> **Your goal**: Please copy out the entries below exactly, beginning with the line that contains "E-mail (491, 1351)" and ending with the line that contains "Home (471, 149)", and include nothing outside that span.

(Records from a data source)
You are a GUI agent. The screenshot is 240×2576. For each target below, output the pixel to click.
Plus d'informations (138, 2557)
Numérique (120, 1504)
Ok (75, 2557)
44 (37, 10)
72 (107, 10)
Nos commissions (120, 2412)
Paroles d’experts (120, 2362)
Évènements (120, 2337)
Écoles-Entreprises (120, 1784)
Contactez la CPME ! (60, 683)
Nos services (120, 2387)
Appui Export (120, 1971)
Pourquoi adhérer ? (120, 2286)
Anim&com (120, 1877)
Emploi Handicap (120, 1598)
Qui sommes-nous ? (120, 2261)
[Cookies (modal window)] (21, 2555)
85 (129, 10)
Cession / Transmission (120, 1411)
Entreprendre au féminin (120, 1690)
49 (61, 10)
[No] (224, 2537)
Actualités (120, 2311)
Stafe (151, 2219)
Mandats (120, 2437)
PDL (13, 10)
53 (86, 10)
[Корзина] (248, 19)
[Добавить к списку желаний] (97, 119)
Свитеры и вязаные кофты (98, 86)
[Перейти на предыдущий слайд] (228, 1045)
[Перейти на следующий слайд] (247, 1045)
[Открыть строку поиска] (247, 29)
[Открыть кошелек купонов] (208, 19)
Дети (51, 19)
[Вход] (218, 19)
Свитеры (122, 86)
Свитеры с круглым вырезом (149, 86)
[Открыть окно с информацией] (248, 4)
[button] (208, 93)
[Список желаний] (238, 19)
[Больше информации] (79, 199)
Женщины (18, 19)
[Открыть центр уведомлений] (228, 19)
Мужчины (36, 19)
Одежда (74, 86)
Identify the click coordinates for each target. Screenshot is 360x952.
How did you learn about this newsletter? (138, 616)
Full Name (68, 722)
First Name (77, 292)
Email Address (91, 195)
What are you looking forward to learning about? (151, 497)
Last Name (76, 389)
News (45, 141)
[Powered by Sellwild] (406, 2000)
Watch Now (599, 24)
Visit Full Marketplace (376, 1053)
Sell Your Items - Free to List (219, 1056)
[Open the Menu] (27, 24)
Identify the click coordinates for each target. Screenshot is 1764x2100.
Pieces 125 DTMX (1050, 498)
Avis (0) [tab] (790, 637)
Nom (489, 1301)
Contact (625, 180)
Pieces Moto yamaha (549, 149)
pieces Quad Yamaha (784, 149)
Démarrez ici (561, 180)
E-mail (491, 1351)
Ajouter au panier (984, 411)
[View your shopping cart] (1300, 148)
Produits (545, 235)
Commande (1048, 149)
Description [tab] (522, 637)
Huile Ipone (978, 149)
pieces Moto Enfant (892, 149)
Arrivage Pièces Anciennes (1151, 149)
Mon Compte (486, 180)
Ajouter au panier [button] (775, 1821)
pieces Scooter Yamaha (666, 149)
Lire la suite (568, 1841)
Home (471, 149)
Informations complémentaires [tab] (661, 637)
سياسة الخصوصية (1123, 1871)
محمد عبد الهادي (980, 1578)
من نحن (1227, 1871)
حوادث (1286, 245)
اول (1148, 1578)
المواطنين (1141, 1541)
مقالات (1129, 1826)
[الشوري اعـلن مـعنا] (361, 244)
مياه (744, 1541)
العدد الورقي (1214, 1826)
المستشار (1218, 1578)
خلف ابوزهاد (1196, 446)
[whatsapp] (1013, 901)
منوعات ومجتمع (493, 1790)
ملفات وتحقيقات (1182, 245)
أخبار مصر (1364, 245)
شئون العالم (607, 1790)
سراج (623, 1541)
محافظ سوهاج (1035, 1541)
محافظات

> **Result of the exercise**:
E-mail (491, 1351)
Ajouter au panier (984, 411)
[View your shopping cart] (1300, 148)
Produits (545, 235)
Commande (1048, 149)
Description [tab] (522, 637)
Huile Ipone (978, 149)
pieces Moto Enfant (892, 149)
Arrivage Pièces Anciennes (1151, 149)
Mon Compte (486, 180)
Ajouter au panier [button] (775, 1821)
pieces Scooter Yamaha (666, 149)
Lire la suite (568, 1841)
Home (471, 149)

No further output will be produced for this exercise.